At another juncture, Risen calls Merlin "one of the most reckless operations in the modern history of the CIA." Indeed, the chapter about Merlin is called "A Rogue Operation." But in what sense does Merlin qualify for an appellation that conjures up images of an unaccountable CIA launching missions on its own? The answer, supplied by Risen himself, is in no sense. After a long disquisition about how the CIA was "flying blind--dangerously so," he pirouettes to inform us that Operation Merlin was "first approved by President Bill Clinton" and subsequently "endorsed" by the Bush administration. In other words, far from carrying out a rogue operation, the CIA was proceeding under appropriate control.
Throughout the chapter, and indeed throughout the book, Risen reveals a trait that raises questions of another sort about State of War. The Merlin operation, he writes, had been conceived "in the darkest corner" of the American national-security establishment. The Russian émigré scientist in the employ of the CIA "stood out like a poor eastern cousin on Vienna's jeweled cityscape." As he approached his dropoff point, he experienced a "fevered rush of adrenaline." The fever "suddenly cooled when he realized the Iranian office was closed for the day." A depiction of the NSA as an "evil, rogue organization that used its cutting-edge technology to spy on and persecute unwitting Americans" had the effect of sending "shivers through [Michael] Hayden," who was running the agency at the time.
State of War is constructed almost entirely of breathless prose like this. In other words, in discussing the delicate game of intelligence, Risen writes on the level of the fictive Franklin W. Dixon, "author" of the Hardy Boys. His political analysis, in which "neoconservatives" in the Pentagon and White House are perpetually doing battle with State Department officials who are repeatedly "stunned" by the audacity of the "hardliners," is a perfect match to his tot-lot style.
The New York Times, which published some of the revelations in Risen's book--most notably his reporting about the NSA's Terrorist Surveillance Program--printed not a word about Operation Merlin. Why were they willing to allow their own reporter to scoop them on an important story? Were the editors of the Times worried about Risen's sourcing? Or were they troubled by something else? (The Times, always pressing relentlessly for openness in government, refuses to comment on its own internal deliberations.)

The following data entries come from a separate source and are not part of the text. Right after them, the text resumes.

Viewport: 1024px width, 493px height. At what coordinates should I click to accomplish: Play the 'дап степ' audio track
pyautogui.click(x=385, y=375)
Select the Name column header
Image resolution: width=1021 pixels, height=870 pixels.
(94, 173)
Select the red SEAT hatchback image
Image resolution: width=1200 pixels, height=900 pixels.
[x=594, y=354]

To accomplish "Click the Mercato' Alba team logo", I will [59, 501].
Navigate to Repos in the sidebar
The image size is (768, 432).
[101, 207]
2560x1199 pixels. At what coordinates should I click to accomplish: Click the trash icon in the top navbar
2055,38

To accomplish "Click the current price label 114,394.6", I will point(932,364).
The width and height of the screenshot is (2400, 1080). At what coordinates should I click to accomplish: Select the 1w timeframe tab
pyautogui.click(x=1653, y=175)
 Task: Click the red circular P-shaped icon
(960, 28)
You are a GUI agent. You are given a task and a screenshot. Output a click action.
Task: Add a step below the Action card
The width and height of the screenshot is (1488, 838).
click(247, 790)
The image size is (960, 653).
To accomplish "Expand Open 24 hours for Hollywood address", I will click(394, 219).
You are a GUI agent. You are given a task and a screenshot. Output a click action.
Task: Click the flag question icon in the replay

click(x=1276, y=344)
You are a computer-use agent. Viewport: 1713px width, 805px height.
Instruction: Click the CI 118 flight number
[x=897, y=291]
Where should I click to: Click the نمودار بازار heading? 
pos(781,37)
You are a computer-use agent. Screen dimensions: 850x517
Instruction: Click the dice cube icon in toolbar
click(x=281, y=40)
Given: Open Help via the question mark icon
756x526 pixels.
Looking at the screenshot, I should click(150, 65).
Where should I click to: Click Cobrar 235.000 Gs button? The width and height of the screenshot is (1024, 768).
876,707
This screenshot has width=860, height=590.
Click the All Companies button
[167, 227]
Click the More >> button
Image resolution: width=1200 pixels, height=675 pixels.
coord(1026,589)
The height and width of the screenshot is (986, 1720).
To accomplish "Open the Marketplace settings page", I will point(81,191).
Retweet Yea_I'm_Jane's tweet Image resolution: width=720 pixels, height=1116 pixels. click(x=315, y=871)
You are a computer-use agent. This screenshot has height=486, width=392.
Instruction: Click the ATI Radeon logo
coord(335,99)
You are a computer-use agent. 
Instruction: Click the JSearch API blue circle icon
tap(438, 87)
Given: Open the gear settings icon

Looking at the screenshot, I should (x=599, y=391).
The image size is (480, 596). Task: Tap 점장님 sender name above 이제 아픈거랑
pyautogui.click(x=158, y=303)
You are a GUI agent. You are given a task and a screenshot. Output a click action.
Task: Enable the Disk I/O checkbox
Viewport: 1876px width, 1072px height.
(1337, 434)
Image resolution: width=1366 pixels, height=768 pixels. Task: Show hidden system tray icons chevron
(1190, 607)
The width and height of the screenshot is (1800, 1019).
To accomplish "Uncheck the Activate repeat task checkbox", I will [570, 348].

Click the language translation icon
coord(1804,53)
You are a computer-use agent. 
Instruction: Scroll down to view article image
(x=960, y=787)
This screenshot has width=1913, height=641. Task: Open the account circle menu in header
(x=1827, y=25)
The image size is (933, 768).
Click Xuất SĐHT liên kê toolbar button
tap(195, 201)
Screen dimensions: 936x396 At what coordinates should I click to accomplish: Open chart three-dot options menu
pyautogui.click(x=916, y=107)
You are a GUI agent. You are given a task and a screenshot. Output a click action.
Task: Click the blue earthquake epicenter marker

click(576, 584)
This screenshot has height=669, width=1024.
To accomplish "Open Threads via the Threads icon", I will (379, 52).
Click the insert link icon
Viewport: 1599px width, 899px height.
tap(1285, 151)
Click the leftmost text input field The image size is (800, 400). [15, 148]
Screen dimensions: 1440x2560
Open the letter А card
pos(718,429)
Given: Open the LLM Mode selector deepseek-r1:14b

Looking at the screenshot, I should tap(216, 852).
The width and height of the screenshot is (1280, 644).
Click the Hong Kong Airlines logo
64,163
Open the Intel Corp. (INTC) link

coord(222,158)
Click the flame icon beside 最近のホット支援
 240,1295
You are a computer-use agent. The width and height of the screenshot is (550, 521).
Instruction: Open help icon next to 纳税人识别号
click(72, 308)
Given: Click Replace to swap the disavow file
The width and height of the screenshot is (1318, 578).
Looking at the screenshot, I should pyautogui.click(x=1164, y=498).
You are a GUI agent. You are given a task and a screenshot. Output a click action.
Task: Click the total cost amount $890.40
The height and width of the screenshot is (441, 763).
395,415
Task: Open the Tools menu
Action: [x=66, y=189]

If that is suggestive, several other things also stand out in Risen's account of Operation Merlin that make the issuance of the federal subpoena more comprehensible. One of them is Merlin's highly sensitive nature. Risen himself notes that it was classified as SAP, a "special-access program," beyond top-secret. Knowledge of it was confined to "only a handful of CIA officers." Even the CIA station in Vienna, where the document transfer was to take place, was kept in the dark. Second, Risen states baldly that the National Security Agency was "eavesdropping on the telephone lines of the Iranian mission in Vienna," that it also "had broken the codes" of Iran's intelligence ministry, and that it was able to ascertain when the nuclear blueprints were picked up.